Hi Jeremy,

Thanks for your reply.

On Mon, Jan 31, 2011 at 02:28:30AM +0900, Jeremy Bopp wrote:
> On 01/28/2011 05:09 PM, Jos Backus wrote:
[snip]
> > Hi,
> > 
> > I'm trying to inflate a set of concatenated gzipped blobs stored in a single
> > file. As it stands, Zlib::GzipReader only inflates the first blob. It
> > appears that the unused instance method would return the remaining data,
> > ready to be passed into Zlib::GzipReader, but it yields an error:
> > 
> > method `method_missing' called on hidden T_STRING object
> > 
> > What could be going on here?
> 
> I'm not sure what's going on, but I was hoping you could solve your
> problem by running something like this:
> 
> File.open('gzipped.blobs') do |f|
>   begin
>     loop do
>       Zlib::GzipReader.open(f) do |gz|
>         puts gz.read
>       end
>     end
>   rescue Zlib::GzipFile::Error
>     # End of file reached.

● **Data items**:
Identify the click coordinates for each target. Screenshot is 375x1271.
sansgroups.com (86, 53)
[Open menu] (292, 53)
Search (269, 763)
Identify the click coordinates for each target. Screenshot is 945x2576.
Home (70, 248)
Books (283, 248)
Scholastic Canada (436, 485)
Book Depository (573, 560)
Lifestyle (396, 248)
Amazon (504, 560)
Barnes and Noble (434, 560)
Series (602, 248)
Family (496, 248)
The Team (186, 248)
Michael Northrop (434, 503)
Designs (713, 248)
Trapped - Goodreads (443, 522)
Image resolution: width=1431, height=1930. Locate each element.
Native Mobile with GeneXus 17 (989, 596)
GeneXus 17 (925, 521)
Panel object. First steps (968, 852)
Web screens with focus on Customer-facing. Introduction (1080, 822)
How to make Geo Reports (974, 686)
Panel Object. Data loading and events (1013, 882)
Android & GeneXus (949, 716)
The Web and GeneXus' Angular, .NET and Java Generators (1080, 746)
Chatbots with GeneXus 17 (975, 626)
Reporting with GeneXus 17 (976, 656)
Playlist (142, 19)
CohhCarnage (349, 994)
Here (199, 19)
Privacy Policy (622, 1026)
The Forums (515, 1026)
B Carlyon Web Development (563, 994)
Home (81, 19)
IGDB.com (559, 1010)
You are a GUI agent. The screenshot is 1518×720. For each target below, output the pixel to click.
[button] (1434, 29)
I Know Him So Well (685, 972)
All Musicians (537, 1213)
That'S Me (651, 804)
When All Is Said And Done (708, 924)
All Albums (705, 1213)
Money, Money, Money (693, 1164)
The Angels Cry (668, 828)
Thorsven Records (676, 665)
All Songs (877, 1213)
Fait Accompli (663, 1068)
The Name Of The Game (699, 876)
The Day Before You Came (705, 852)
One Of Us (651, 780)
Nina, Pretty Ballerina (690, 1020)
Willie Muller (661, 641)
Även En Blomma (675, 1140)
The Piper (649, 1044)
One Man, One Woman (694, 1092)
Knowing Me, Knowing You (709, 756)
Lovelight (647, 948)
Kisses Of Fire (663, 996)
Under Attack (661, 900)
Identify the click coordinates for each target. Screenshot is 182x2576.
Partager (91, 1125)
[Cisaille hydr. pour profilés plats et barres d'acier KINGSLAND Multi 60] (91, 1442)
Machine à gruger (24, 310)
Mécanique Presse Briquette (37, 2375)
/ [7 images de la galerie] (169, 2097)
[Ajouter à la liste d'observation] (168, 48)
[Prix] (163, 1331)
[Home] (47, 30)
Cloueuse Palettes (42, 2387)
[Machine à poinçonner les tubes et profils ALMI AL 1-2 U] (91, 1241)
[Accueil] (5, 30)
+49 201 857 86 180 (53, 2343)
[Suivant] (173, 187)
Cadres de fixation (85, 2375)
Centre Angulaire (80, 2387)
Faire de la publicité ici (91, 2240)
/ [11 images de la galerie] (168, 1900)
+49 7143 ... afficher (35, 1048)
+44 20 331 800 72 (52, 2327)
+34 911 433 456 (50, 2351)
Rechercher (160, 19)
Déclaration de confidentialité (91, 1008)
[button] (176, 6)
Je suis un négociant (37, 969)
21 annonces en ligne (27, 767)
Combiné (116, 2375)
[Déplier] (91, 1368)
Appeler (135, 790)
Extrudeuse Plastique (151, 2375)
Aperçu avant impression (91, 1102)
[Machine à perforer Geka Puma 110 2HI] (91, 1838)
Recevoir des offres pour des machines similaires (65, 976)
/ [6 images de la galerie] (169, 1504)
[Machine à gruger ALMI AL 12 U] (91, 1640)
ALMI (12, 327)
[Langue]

● **Exercise details**: Reproduce verbatim the entire mailing-list reply above about inflating concatenated gzipped blobs with Zlib::GzipReader.

● **Answer to the task**:
Hi Jeremy,

Thanks for your reply.

On Mon, Jan 31, 2011 at 02:28:30AM +0900, Jeremy Bopp wrote:
> On 01/28/2011 05:09 PM, Jos Backus wrote:
[snip]
> > Hi,
> > 
> > I'm trying to inflate a set of concatenated gzipped blobs stored in a single
> > file. As it stands, Zlib::GzipReader only inflates the first blob. It
> > appears that the unused instance method would return the remaining data,
> > ready to be passed into Zlib::GzipReader, but it yields an error:
> > 
> > method `method_missing' called on hidden T_STRING object
> > 
> > What could be going on here?
> 
> I'm not sure what's going on, but I was hoping you could solve your
> problem by running something like this:
> 
> File.open('gzipped.blobs') do |f|
>   begin
>     loop do
>       Zlib::GzipReader.open(f) do |gz|
>         puts gz.read
>       end
>     end
>   rescue Zlib::GzipFile::Error
>     # End of file reached.